AMSTERDAM (Reuters) - U.S. credit hedge fund Marathon Asset Management sees buying opportunities in British non-performing loans as Britain’s economy slows down following its vote to leave the European Union, the fund’s chief executive said on Thursday.
“We think the UK will really start to feel Brexit a year from now,” Bruce Richards, who is also chairman of the $14 billion (10.42 billion pounds) hedge fund, told a conference.
“The UK is destined — not for a deep recession — but for a multi-year adjustment and we think that starts to hit from the second half of (next) year.”

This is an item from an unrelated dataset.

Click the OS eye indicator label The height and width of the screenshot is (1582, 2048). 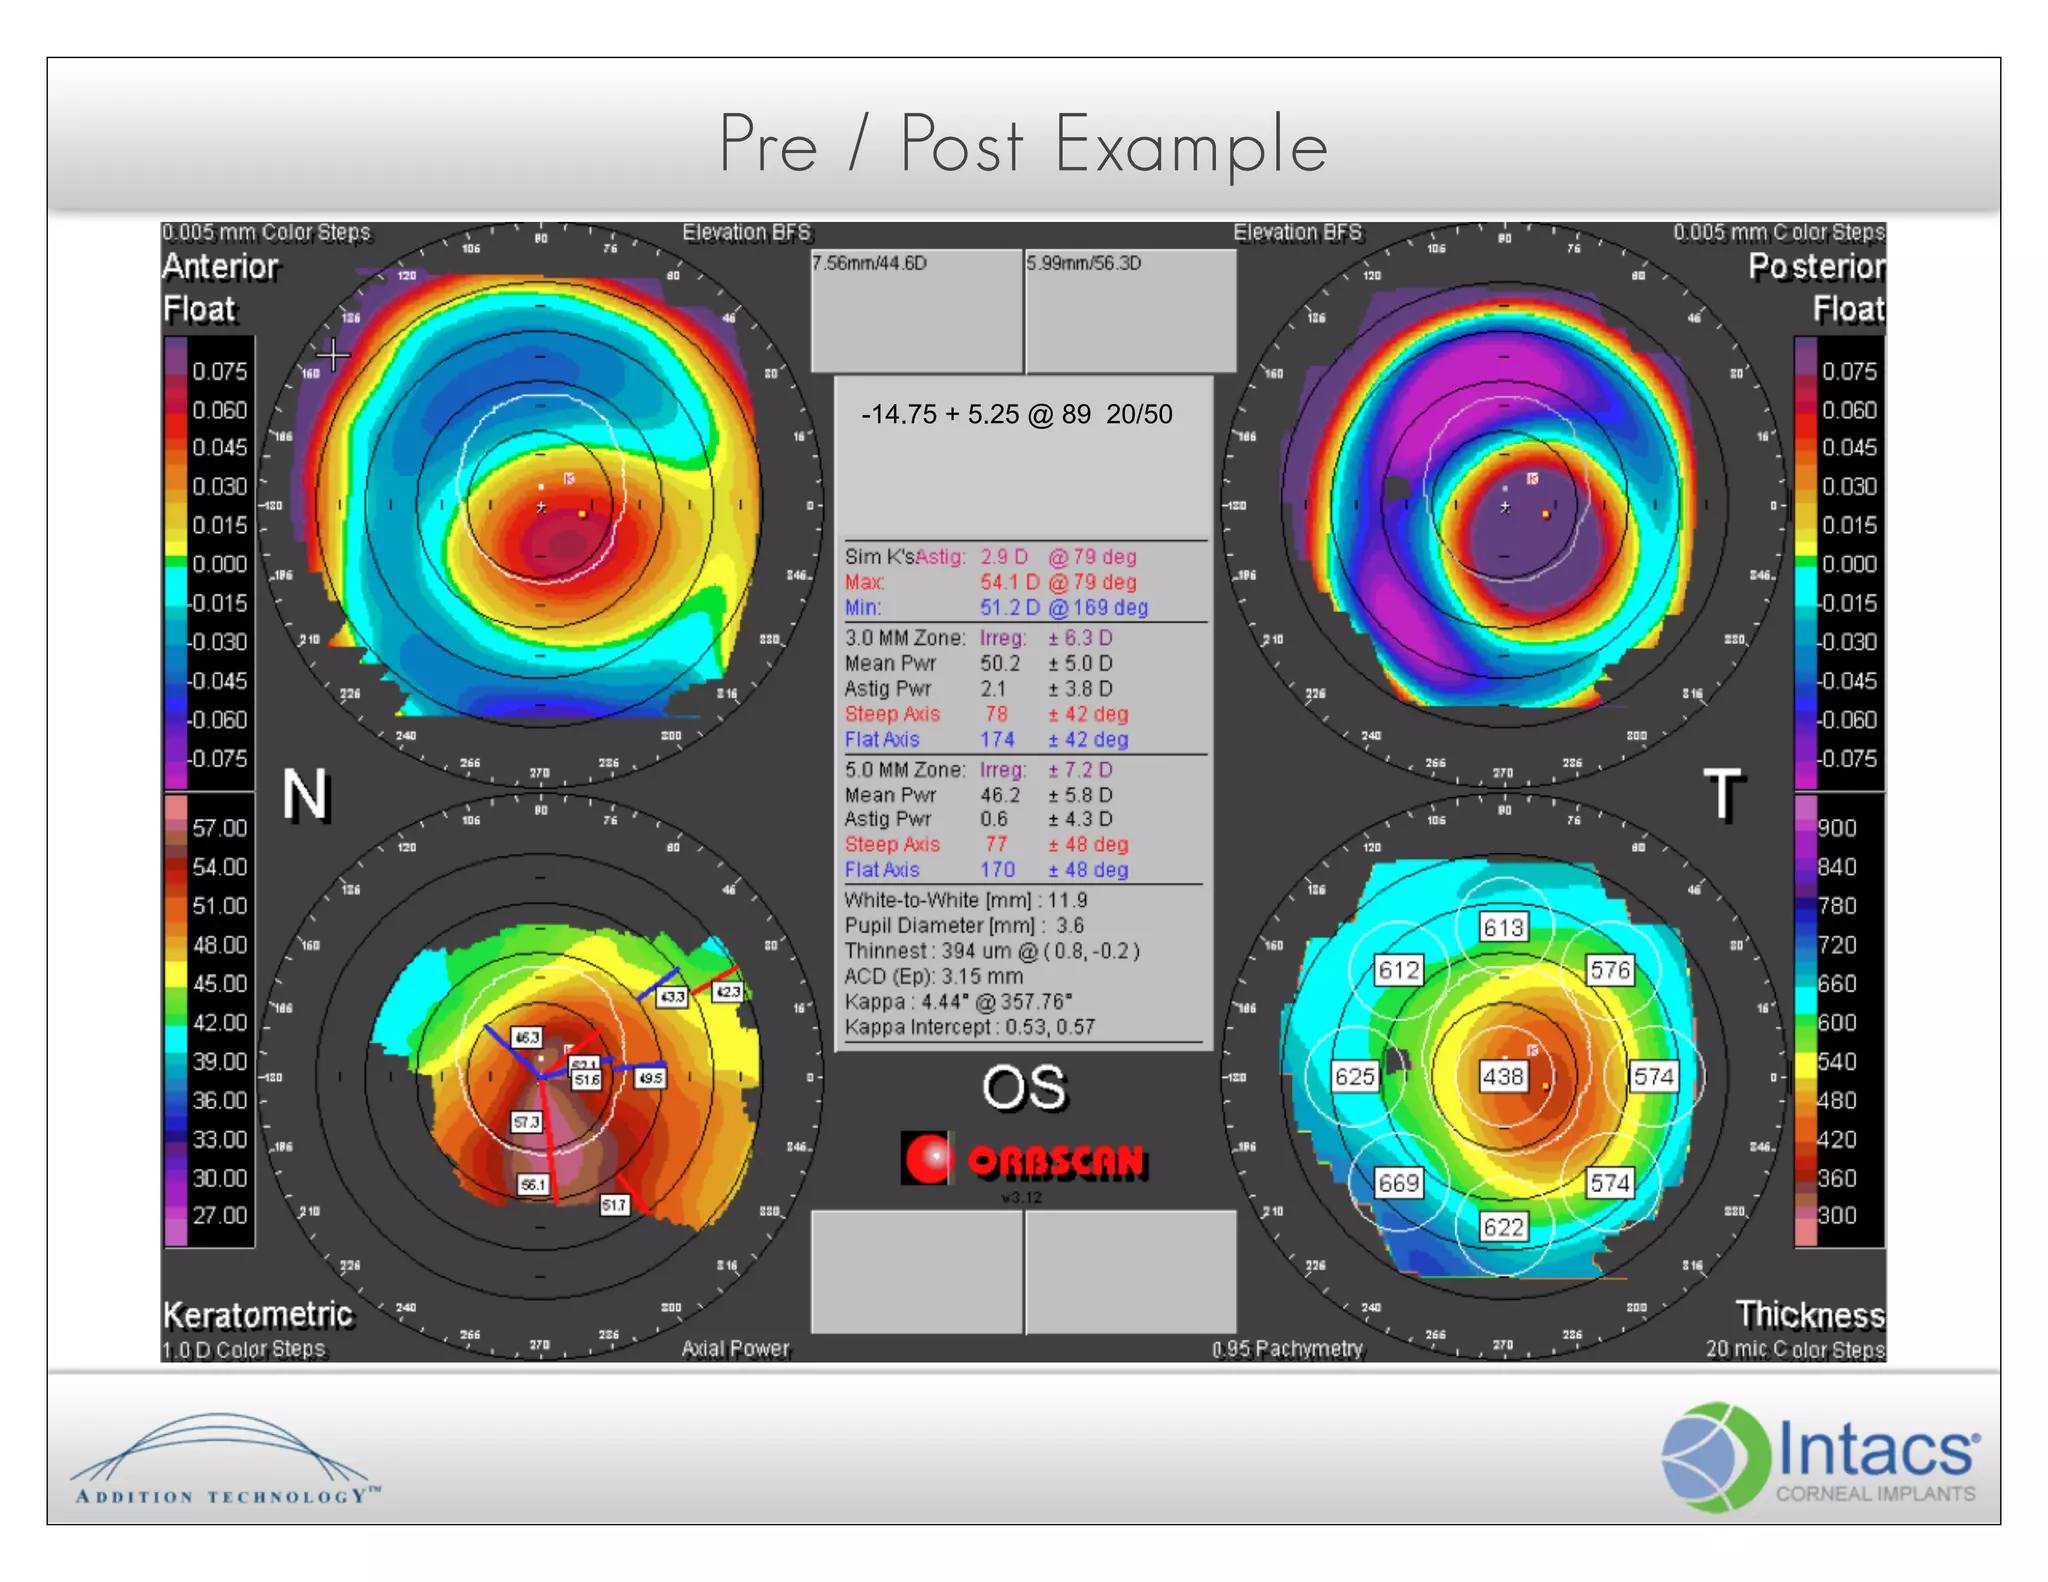coord(1024,1088)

Credit hedge funds typically concentrate on buying assets which are in default, and holding onto them in the hopes of a restructuring or upturn.

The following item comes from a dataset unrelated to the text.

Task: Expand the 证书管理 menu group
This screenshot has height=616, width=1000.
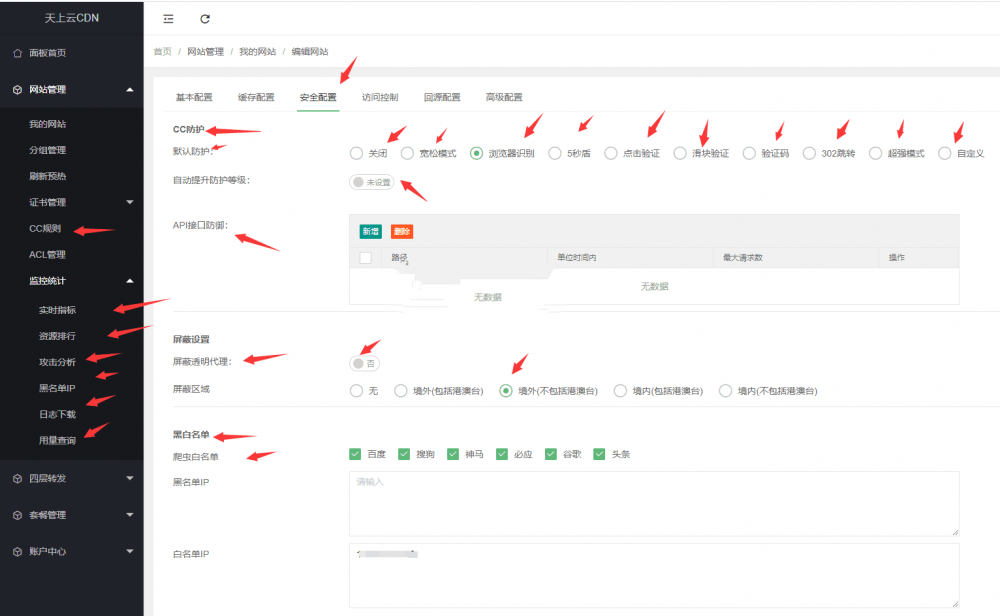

Britain’s economy has lagged since its vote in June 2016 to leave the EU.
The economy grew 0.3 percent in the second quarter after 0.2 percent in the first, adding up to the slowest growth for any major advanced economy since the start of 2017.
A sharp fall in sterling has driven inflation higher, and business investment has been frozen by Brexit uncertainty.
Marathon has had operations in Europe since 2001. While it has previously bought non-performing loans in Britain, Ireland and Germany, its current focus is on Italy, Portugal and Spain.
“But we think we will have another bite of the apple in the UK,” Richards said.
Credit hedge funds are up 4.39 percent so far this year, according to industry tracker Hedge Fund Research.